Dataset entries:
»»

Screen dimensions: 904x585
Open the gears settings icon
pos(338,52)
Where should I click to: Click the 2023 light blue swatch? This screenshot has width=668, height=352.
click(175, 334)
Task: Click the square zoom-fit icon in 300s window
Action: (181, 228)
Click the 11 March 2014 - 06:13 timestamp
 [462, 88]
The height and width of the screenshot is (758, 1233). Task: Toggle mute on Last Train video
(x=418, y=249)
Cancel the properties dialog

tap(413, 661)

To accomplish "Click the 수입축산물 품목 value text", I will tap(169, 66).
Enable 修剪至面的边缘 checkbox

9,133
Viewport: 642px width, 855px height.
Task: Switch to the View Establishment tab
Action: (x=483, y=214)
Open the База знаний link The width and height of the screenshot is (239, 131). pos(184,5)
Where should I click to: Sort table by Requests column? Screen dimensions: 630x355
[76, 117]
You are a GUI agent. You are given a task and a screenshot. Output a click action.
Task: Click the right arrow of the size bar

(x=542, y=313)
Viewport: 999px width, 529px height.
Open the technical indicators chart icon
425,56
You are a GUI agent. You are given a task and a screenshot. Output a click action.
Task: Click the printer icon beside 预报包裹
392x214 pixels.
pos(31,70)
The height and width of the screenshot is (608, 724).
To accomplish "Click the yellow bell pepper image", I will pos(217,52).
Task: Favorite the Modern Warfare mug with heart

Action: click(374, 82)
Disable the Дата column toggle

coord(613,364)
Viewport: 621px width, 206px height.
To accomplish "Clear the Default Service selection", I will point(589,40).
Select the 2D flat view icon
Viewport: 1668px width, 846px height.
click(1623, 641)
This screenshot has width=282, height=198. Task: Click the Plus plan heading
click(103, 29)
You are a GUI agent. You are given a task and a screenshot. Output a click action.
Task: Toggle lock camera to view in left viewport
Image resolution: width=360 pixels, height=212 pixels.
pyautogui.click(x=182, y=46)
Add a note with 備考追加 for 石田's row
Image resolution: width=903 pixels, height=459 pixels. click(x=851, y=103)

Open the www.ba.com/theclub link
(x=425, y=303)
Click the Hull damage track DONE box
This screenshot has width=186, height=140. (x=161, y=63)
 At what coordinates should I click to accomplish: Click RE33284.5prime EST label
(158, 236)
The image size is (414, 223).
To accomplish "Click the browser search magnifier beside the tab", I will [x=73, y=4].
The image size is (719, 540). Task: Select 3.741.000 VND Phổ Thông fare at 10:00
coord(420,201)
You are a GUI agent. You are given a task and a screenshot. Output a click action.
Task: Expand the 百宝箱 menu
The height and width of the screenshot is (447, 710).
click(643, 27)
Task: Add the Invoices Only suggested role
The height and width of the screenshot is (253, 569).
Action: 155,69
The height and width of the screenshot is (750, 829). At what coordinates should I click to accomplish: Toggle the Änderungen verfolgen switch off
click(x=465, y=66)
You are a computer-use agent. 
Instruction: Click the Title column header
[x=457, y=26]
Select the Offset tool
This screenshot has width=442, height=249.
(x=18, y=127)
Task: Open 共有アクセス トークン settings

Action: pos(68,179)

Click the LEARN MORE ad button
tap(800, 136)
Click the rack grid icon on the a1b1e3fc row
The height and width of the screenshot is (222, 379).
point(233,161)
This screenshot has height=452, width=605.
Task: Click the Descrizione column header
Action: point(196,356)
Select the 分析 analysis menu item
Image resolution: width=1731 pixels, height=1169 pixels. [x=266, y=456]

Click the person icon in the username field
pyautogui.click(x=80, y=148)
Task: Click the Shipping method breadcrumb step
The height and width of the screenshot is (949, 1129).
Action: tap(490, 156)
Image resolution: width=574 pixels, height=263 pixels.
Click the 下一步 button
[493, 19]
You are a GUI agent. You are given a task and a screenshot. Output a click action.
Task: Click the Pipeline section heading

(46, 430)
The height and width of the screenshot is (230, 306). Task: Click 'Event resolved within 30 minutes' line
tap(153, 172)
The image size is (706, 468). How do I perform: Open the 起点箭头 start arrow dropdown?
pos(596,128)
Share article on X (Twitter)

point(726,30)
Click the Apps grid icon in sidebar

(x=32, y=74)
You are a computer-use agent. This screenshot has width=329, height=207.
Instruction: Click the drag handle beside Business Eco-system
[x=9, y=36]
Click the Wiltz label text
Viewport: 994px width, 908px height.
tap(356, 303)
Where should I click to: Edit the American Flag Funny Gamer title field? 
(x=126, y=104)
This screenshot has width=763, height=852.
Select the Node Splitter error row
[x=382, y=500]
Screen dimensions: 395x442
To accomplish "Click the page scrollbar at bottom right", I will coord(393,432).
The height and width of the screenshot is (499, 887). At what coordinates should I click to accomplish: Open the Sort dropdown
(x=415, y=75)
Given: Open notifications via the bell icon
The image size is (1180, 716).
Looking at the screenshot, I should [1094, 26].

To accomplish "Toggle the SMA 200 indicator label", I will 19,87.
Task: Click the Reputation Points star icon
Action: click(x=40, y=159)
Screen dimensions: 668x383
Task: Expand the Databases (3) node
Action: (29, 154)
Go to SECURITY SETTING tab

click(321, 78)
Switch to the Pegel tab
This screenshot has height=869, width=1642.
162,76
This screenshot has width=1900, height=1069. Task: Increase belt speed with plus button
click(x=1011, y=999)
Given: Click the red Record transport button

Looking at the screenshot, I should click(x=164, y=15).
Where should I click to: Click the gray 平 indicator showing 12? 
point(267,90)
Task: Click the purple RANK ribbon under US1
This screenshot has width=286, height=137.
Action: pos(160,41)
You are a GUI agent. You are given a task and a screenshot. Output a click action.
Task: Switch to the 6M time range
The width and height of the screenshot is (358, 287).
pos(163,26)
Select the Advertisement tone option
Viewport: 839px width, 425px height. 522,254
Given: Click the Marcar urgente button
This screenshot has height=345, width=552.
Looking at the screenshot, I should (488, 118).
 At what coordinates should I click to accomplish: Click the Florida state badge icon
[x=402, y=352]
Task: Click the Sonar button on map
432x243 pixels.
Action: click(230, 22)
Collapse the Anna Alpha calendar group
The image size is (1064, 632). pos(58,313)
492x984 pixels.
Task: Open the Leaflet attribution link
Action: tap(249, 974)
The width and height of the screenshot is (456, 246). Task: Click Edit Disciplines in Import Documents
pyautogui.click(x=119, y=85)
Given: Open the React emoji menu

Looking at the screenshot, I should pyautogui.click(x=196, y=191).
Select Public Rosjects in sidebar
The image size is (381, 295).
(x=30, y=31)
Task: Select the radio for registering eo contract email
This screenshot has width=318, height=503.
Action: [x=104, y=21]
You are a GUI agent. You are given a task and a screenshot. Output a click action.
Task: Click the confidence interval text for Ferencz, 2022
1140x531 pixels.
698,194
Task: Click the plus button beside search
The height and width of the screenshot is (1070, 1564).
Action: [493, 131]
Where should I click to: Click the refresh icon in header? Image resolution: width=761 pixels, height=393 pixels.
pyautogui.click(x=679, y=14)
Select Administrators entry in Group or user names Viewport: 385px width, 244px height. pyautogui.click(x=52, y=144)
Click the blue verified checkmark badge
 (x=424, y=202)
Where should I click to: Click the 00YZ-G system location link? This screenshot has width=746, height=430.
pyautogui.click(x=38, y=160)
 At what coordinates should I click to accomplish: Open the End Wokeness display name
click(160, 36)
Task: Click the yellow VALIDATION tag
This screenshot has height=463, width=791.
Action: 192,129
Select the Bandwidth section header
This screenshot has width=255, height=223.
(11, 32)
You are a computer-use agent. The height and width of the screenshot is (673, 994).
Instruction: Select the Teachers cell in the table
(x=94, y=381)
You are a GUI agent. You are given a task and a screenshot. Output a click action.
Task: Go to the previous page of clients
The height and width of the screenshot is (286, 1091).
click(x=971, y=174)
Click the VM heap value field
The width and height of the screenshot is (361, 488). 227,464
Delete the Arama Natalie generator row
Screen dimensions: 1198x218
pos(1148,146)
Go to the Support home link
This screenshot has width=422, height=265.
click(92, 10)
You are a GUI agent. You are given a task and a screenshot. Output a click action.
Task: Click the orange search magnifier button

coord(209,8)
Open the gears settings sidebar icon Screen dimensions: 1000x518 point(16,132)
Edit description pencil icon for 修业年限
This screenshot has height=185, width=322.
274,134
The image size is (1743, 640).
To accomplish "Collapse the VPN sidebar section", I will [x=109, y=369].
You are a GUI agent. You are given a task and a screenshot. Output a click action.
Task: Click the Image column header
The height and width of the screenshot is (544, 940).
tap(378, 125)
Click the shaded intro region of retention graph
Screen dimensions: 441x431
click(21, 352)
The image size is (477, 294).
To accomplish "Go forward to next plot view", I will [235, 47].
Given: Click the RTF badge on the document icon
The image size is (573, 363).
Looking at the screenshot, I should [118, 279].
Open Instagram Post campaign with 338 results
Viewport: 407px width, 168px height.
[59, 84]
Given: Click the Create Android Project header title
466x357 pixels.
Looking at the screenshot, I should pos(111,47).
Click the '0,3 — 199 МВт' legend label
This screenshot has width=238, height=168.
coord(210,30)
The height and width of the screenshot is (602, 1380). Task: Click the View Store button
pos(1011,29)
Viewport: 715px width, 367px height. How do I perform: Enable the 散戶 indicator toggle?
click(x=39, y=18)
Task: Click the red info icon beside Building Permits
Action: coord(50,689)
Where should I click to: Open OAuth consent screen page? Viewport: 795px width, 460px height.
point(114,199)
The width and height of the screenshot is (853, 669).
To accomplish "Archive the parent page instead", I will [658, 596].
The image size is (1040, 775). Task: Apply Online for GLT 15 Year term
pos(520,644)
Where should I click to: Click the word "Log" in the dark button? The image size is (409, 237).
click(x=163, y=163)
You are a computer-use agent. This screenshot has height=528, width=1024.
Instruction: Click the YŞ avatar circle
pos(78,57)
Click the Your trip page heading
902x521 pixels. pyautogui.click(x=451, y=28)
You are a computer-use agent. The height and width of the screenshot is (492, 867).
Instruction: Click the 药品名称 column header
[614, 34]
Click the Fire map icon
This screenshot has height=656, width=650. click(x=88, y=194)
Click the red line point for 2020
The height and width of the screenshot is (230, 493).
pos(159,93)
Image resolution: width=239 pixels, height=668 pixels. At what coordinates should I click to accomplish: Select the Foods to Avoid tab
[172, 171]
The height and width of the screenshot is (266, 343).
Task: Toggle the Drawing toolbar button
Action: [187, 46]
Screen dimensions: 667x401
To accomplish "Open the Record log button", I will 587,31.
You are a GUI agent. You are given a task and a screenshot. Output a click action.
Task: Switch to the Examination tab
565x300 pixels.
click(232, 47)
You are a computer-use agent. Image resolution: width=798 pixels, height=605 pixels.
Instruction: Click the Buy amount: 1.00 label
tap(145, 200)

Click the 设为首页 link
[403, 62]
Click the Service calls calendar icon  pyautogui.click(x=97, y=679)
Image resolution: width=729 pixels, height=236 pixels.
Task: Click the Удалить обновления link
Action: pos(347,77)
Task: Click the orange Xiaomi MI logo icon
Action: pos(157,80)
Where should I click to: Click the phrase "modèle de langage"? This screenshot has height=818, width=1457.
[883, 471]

««

### What the task asks
In the records, locate each line holding the string "yellow" and copy it.

### Output
To accomplish "Click the yellow bell pepper image", I will pos(217,52).
Task: Click the yellow VALIDATION tag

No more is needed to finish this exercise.